→ Written problem
Scale the part of the rows that opens with the line containing "Task: Click the Speichern button" and closes with the line containing "tap(166, 24)". Give those lines again, requests included, with every click coordinate in the answers multiplied by 2.6 and rounded to a whole number, halves rounded up.

* Start *

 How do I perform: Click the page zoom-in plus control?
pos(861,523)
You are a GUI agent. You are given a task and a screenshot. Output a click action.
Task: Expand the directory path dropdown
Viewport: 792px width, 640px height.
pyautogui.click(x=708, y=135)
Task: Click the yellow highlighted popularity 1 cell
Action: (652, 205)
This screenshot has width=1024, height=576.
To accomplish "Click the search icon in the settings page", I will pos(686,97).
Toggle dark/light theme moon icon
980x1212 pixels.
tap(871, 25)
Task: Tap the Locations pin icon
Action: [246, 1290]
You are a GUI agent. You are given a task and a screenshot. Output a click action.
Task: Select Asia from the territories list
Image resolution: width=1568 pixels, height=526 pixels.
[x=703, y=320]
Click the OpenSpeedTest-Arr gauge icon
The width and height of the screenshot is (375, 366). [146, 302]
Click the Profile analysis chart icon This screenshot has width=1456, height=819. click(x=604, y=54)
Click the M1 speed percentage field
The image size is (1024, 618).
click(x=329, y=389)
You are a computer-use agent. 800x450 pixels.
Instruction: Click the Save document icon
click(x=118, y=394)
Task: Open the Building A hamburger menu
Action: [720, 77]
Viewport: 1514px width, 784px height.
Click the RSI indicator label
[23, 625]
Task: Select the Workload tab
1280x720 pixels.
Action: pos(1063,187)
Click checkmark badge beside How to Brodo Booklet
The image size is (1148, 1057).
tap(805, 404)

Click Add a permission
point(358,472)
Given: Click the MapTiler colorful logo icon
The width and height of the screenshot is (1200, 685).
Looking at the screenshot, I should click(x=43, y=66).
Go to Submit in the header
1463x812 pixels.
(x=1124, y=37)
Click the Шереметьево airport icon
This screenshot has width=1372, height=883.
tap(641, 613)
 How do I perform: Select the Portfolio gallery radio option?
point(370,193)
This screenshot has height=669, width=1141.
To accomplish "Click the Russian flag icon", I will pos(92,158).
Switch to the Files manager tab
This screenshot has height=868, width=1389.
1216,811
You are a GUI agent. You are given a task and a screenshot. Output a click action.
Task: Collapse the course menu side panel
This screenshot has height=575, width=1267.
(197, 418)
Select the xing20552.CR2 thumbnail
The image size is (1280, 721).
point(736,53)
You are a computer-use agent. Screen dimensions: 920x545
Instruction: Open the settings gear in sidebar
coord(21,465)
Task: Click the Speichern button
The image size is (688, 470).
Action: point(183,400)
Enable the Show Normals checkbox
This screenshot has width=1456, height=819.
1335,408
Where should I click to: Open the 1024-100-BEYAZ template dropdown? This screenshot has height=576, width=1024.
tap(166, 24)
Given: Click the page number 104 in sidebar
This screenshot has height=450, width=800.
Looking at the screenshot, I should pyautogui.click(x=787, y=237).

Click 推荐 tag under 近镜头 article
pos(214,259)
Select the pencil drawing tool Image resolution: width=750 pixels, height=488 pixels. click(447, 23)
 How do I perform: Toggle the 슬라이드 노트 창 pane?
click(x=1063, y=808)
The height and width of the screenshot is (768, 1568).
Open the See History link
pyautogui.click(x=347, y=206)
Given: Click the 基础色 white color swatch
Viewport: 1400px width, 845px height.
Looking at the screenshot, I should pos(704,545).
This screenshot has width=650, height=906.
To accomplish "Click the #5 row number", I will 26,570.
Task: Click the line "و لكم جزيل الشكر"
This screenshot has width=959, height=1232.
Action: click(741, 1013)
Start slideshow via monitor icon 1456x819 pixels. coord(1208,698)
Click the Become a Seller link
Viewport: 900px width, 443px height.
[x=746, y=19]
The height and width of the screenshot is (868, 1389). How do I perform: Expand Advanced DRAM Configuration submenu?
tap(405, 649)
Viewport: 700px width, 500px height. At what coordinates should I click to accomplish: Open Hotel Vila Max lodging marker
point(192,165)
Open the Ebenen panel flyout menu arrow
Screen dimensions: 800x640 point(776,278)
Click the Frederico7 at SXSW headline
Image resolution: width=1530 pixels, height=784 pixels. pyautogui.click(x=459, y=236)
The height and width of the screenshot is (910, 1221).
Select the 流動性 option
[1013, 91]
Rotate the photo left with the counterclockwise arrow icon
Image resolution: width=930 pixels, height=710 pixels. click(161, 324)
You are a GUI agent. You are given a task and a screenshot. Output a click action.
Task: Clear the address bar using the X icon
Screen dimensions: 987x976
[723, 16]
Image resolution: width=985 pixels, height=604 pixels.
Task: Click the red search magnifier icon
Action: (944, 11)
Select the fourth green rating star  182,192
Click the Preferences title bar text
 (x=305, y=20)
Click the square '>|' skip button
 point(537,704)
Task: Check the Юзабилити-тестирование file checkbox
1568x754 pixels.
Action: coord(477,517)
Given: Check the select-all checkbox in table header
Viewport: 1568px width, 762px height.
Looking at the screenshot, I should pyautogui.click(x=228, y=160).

* End *

→ Result of the task
Task: Click the Speichern button
The image size is (688, 470).
Action: point(476,1040)
Enable the Show Normals checkbox
This screenshot has width=1456, height=819.
3471,1061
Where should I click to: Open the 1024-100-BEYAZ template dropdown? This screenshot has height=576, width=1024.
tap(432, 62)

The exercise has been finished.